A decrease in specific health-associated commensals is linked to progressive periodontal tissue destruction independent of dysbiotic community profiles

Periodontitis is a chronic inflammatory disease associated with dysbiotic microbial communities that leads to destruction of the tooth-supporting tissues. The transition from host-microbial periodontal homeostasis to disease remains poorly understood. The murine ligature-induced periodontitis model was employed to characterize the temporal dynamics of the subgingival microbiome and host tissue features. Ligatures were placed in C57BL/6N mice, and collected on days 0, 1, 3, 5, and 7 post-induction. Bacterial load, alveolar bone loss, immune cells (CD45), cells with osteoclastogenic potential (TRAP) and collagen destruction were analyzed.
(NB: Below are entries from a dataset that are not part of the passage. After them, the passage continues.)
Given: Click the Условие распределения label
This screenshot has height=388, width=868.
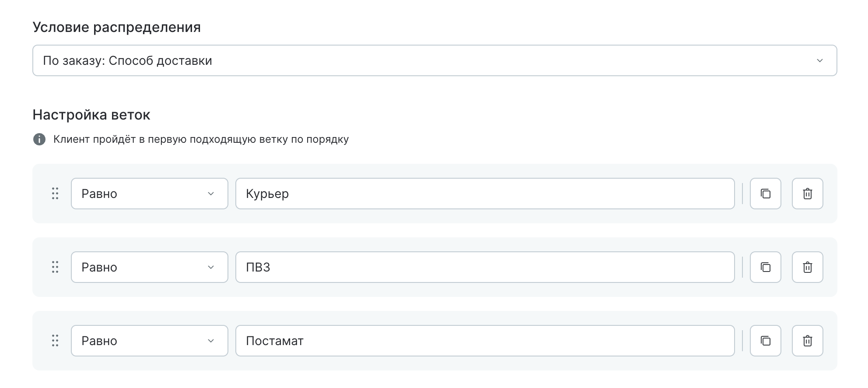Looking at the screenshot, I should pos(116,27).
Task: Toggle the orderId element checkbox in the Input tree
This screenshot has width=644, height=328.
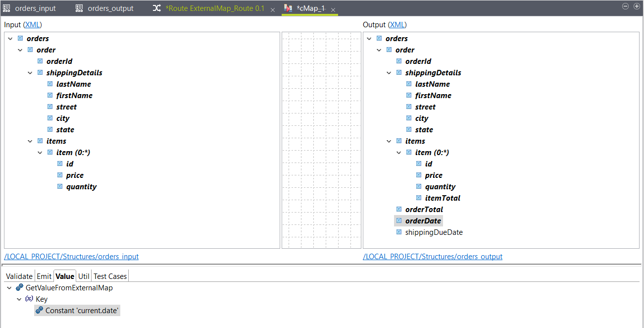Action: [40, 60]
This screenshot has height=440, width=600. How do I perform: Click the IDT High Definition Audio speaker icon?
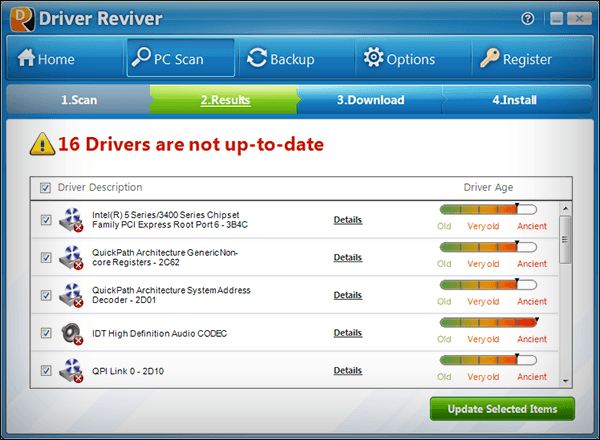click(72, 333)
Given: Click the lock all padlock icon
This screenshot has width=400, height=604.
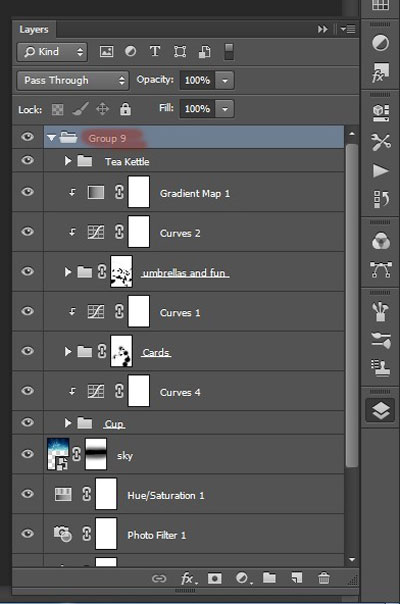Looking at the screenshot, I should click(x=125, y=109).
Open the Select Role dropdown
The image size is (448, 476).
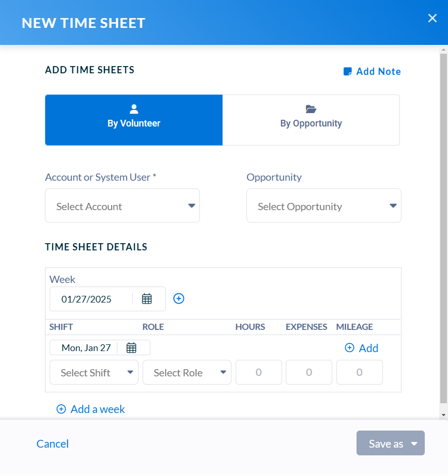point(187,372)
Additionally, the V4 region of the 16S rRNA gene was sequenced for ecological analyses, including co-occurrence networks and functional prediction. Spatial distribution of the most abundant species was visualized using CLASI-FISH microscopy. Finally, association models were performed to link bacterial abundances with time and tissue parameters. The most substantial microbial shift occurred on day 1, and a dysbiotic community was established by day 3. CD45 cell infiltration increased as early as day 1, preceding the rise in TRAP cells on day 3 and the onset of tissue destruction on day 5. By day 7, predicted bacterial functions included protein export, lipid and galactose metabolism. Health-associated taxa were identified, and their abundance correlated positively with collagen integrity and negatively with immune cell infiltration and bacterial load, highlighting their role in homeostasis. These findings provide a high-resolution temporal map of microbiome-host interactions during experimental periodontitis establishment and identify specific microbial and cellular windows for potential therapeutic intervention.